Multitap’i ilk kez canlı
seyredecek olmanın verdiği merak yerini tatmine bıraktı konser başlayınca
(bunda açılışı ilk albümdeki favorilerimden Ben Hep Burdayım’la yapmalarının da
etkisi olabilir). İki albümden de sevilen parçalarının yanı sıra M.F.Ö., MGMT
ve Oasis gibi gruplardan birkaç coverı da içeren yaklaşık 2 saatlik setlistleri
ile gayet eğlenceli bir gece geçirttiler dinleyenlere. Seyirciyle
iletişimleri de gayet başarılıydı, bekledikleri tepkileri de aldılar diye
düşünüyorum. O gece If’te oraya sırf dışarı çıkmış olmak için gelenlerden
ziyade Multitap’in kendi dinleyicisinin olduğu, her şarkıya eşlik etmelerinden
belliydi.
Yaptıkları parçalar itibariyle
sevimli ve sempatik adamlar olduklarını tahmin ediyordum zaten, o gün şans
eseri öğrendiğime göre aslında bu onları ilk görüşüm de değilmiş aslında zira
grup Multitap olmadan önce Bedük’le çalışıyormuş ve ben de onları 2007’de Rock
N’Coke’da izlemişim. Laf olsun diye söylemiyorum, o zaman da -özellikle
vokalleri Selim Siyami Sümer’in- pozitif enerjisini fark etmiştim. O zaman da
Bedük bir yana, grup çok eğleniyordu ki bu seyirciyi eğlendirmenin ilk
kuralıdır zaten. İki albümlü grup olmak bir şey değiştirmemiş gibi. Hala aynı
samimiyet mevcut Multitap bünyesinde. Canlı izleme fırsatı bulduğum pek çok
gruptaki ‘havalı’lık bu adamlara pek bulaşmamış, onlar hala bizden biri.
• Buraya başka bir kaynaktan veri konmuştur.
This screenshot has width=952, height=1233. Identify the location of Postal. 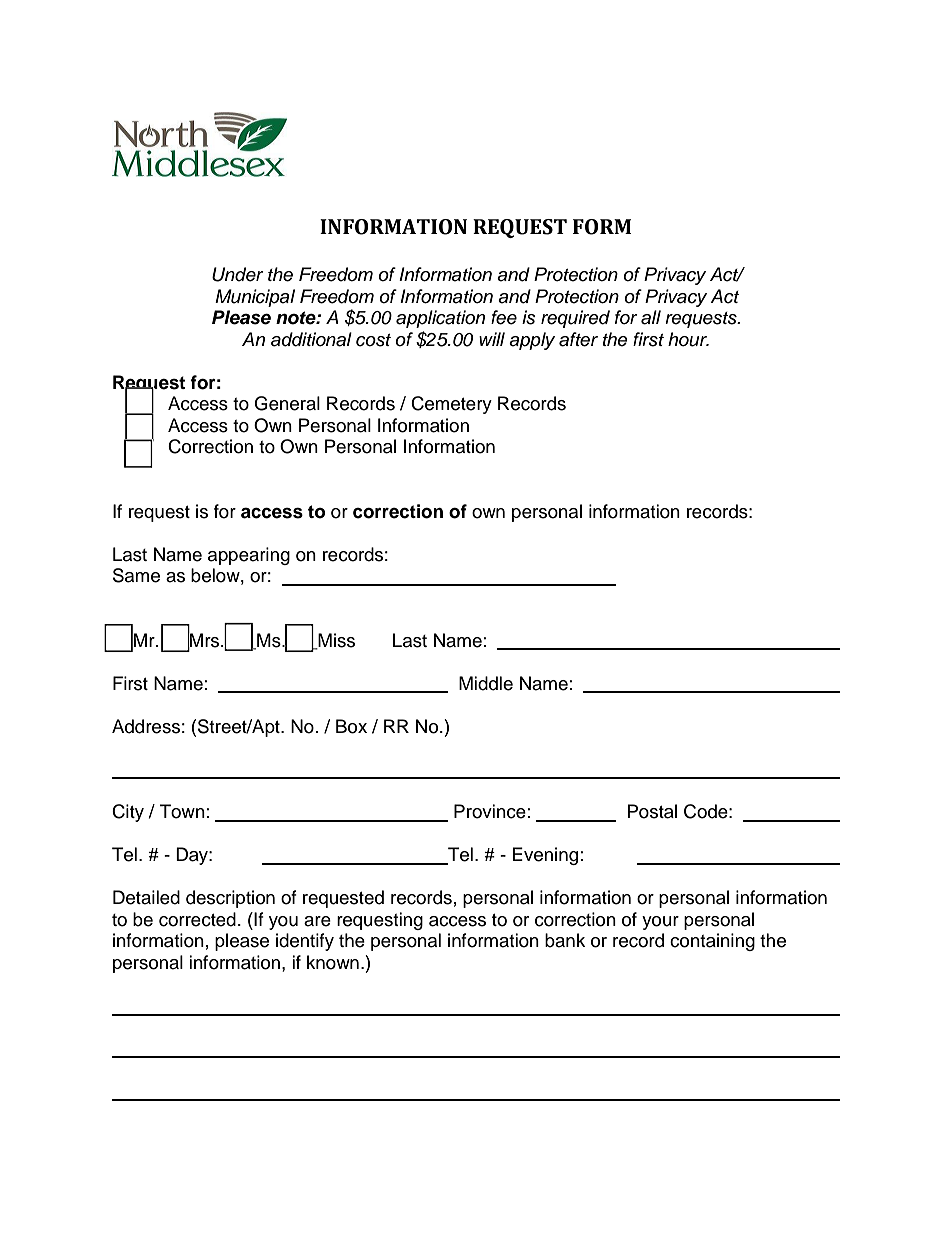
(652, 811).
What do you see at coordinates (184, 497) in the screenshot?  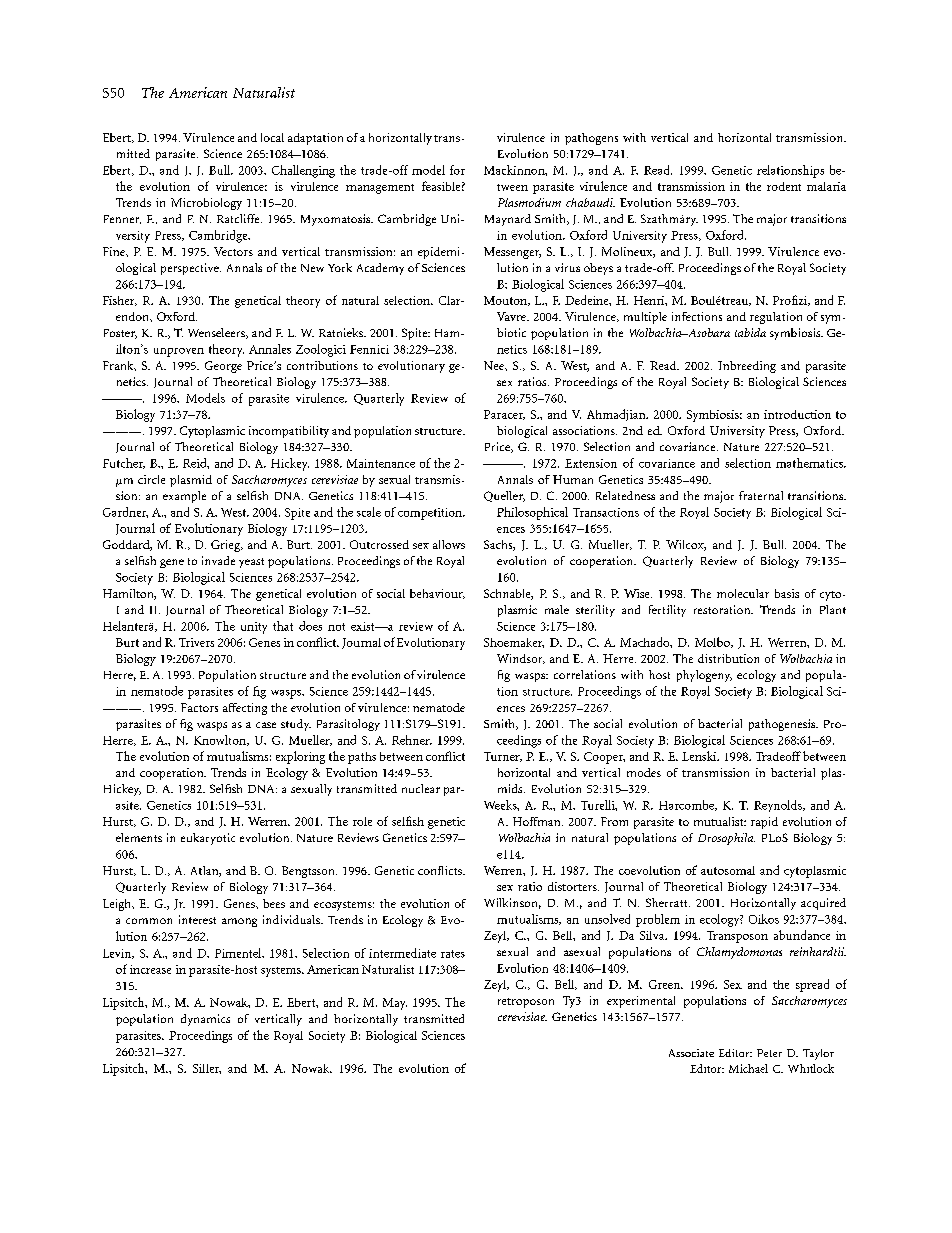 I see `example` at bounding box center [184, 497].
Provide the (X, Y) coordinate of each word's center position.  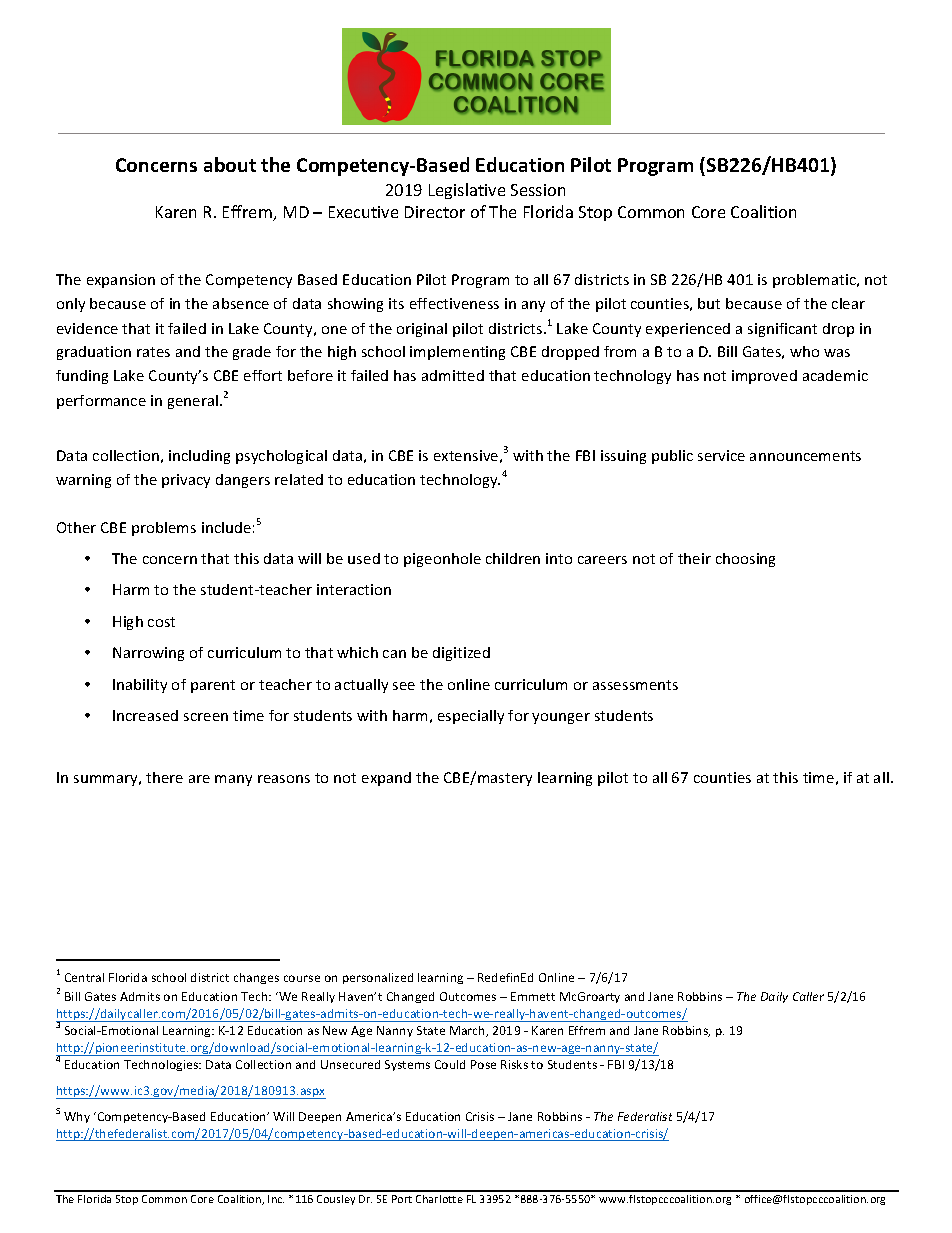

Arkadaşlarına çalan bar grubu gibiler, bulundukları konumu sindirebildikleri
kanaatindeyim. Yakınlıklarını o kadar hissettiriyorlar ki konseri takiben
kulise gidip yanlarına otursanız kim olduğunuzu sormayacaklar, muhabbete sizi
de hemen katacaklar sanki. Gitse miydim acaba? Bir dahaki sefere gideyim en
iyisi...
Not: Grup, ismi itibariyle Google’da
sizi oyun konsollarına filan götürebilir o nedenle konser tarihlerini, röportajlarını, fotoğraflarını, haberlerini takip etmek için buradan buyrun https://twitter.com/#!/MultitapMusic
Bir dahaki konsere kadar,
Zeynep T.
Not: Bu yazının yayınlanmasını takiben grubun solisti Selim Siyami Sümer'le az da olsa iletişme şansım oldu. Gruba halihazırda duyduğum sempatiyi arttırmayı başardılar o günden bugüne. Kendisiyle paylaşıp da yazıya sığdıramadığım fotoğraflara buradan ulaşılabilir. Bir dahaki konserde de kulise hunharca dalma hakkını kazandım galiba.